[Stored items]

# # # # # # #

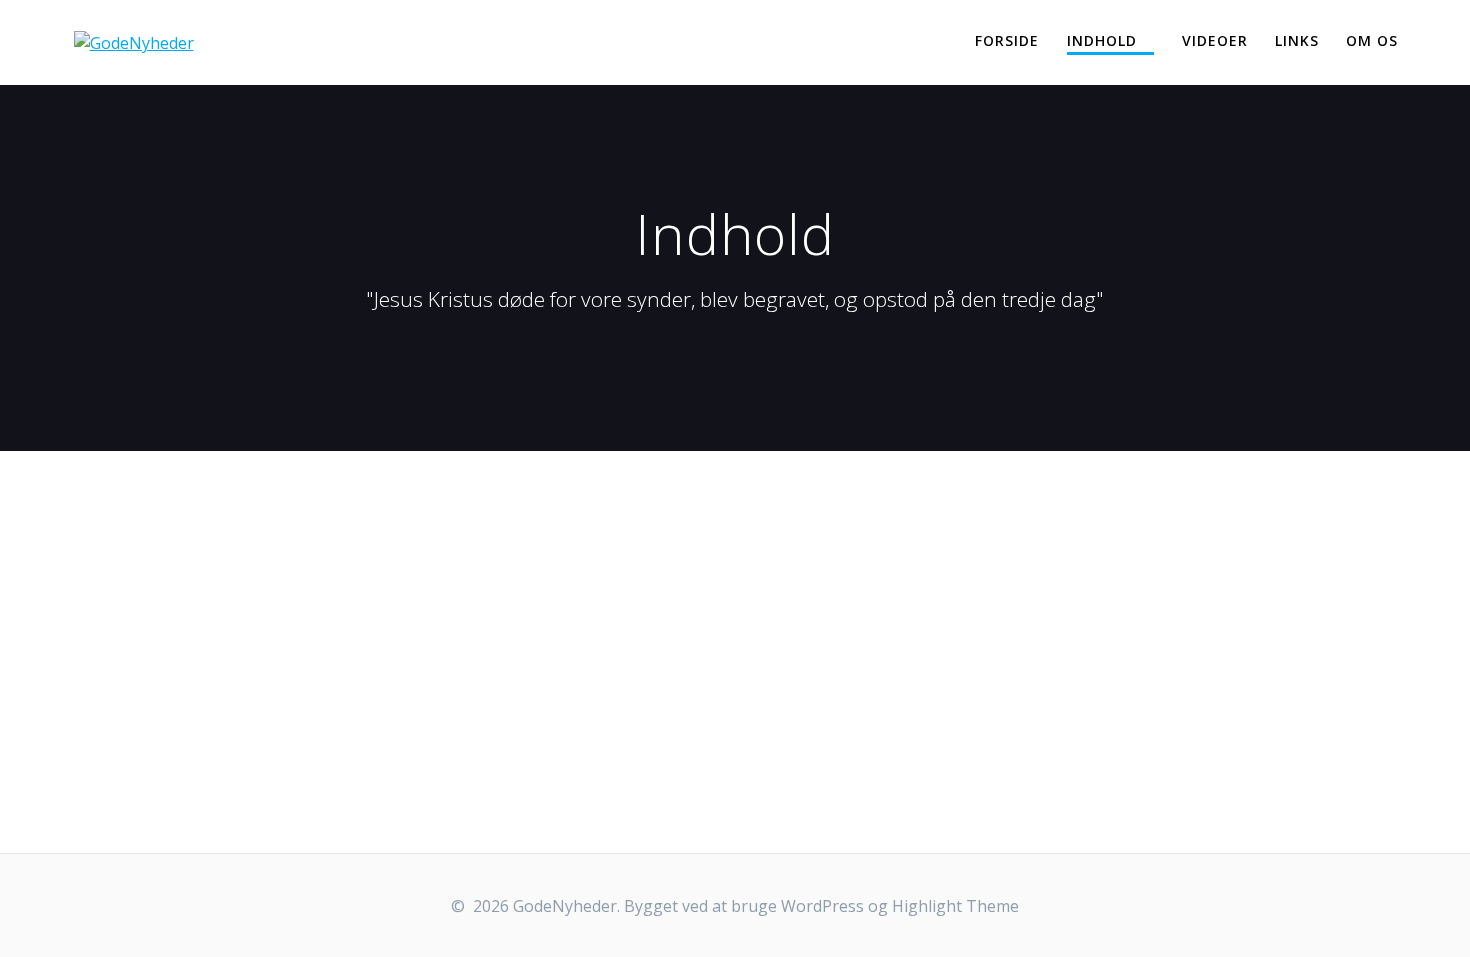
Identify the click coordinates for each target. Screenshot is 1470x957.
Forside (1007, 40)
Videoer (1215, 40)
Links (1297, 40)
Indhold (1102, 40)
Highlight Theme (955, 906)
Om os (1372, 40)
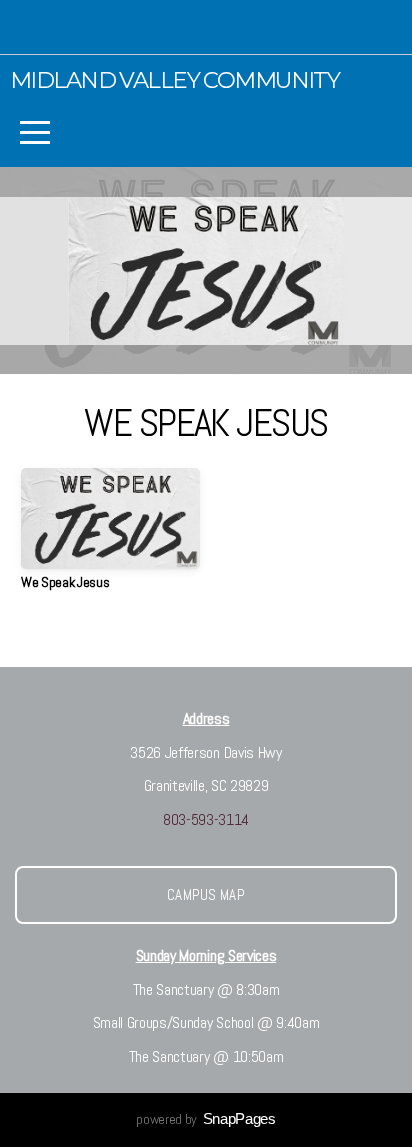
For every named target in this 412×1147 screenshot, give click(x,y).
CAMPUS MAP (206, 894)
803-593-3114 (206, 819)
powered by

# # # # # # #

*Task goal*. All lines from the one containing "Links (1297, 40)" through the end of the data are to be restated exactly, with nothing else and without the pictures.

*Answer space*.
Links (1297, 40)
Indhold (1102, 40)
Highlight Theme (955, 906)
Om os (1372, 40)
For every named target in this 412×1147 screenshot, give click(x,y).
CAMPUS MAP (206, 894)
803-593-3114 (206, 819)
powered by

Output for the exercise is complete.